We will use glove embeddings from spacy which is trained on massive wikipedia dataset to pre-process and text vectorization and apply different classification algorithms.

In [None]:
import pandas as pd
df = pd.read_csv('Fake_Real_Data.csv')
print(df.shape)
df.head()

In [None]:
df['Text'][0]

In [None]:
df.label.value_counts()

In [None]:
target = {'Fake':0,'Real':1}
df['label_num'] = df['label'].map(target)

In [None]:
df.head()

In [None]:
import spacy
nlp = spacy.load('en_core_web_lg')

In [None]:
df['vector'] = df['Text'].apply(lambda text: nlp(text).vector)

In [None]:
df.head()

In [None]:
from sklearn.model_selection import train_test_split
X_train,X_test,y_train,y_test = train_test_split(
    df['vector'],df['label_num'],test_size=0.2,random_state=2022,stratify=df.label_num
)

In [None]:
import numpy as np

x_train_2d = np.stack(X_train)
x_test_2d = np.stack(X_test)

In [None]:
from sklearn.naive_bayes import MultinomialNB
from sklearn.preprocessing import MinMaxScaler

scaler = MinMaxScaler()
scaled_train = scaler.fit_transform(x_train_2d)
scaled_test = scaler.transform(x_test_2d)

In [None]:
nb = MultinomialNB()
nb.fit(scaled_train,y_train)

In [None]:
from sklearn.metrics import classification_report
y_pred = nb.predict(scaled_test)
print(classification_report(y_test,y_pred))

In [None]:
from sklearn.neighbors import KNeighborsClassifier
knn = KNeighborsClassifier()
knn.fit(x_train_2d,y_train)
y_pred = knn.predict(x_test_2d)
print(classification_report(y_test,y_pred))

In [None]:
from sklearn.metrics import confusion_matrix
cm = confusion_matrix(y_test,y_pred)
cm

##### Key Takeaways
* KNN model which didn't perform well in the vectorization techniques like Bag of words, and TF-IDF due to very high dimensional vector space, performed really well with glove vectors due to only 300-dimensional vectors and very good embeddings(similar and related words have almost similar embeddings) for the given text data.

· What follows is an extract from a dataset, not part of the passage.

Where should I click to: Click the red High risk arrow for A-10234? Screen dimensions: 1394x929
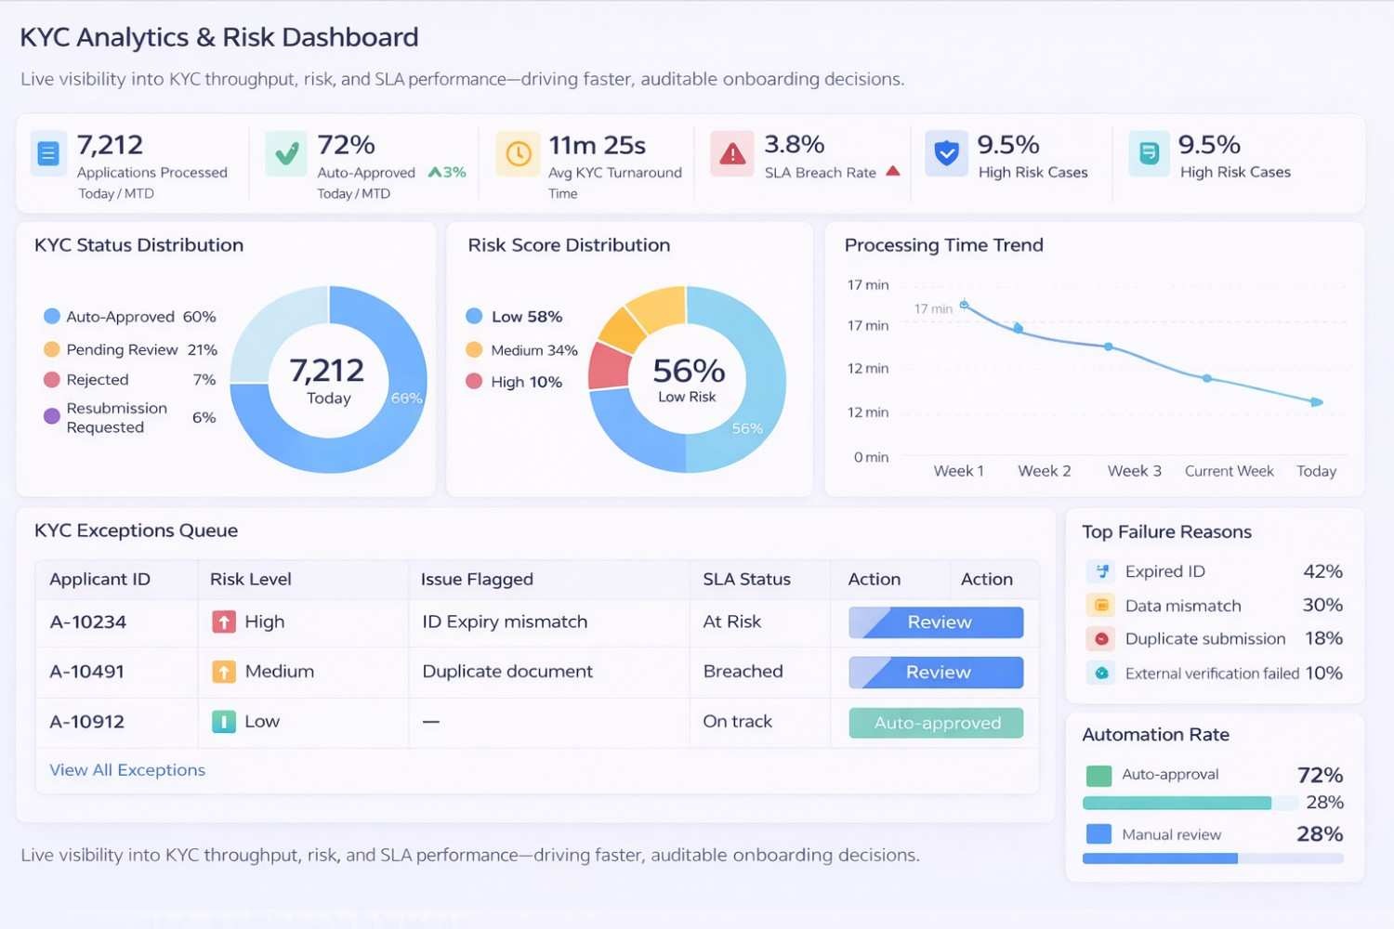coord(223,622)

* MultinomialNB model performed decently well but did not come into the top list because in the 300-dimensional vectors we also have the negative values present. The Naive Bayes model does not fit the data if there are negative values. So, to overcome this shortcoming, we have used the Min-Max scaler to bring down all the values between 0 to 1. In this process, there will be a possibility of variance and information loss among the data. But anyhow we got a decent recall and f1 scores.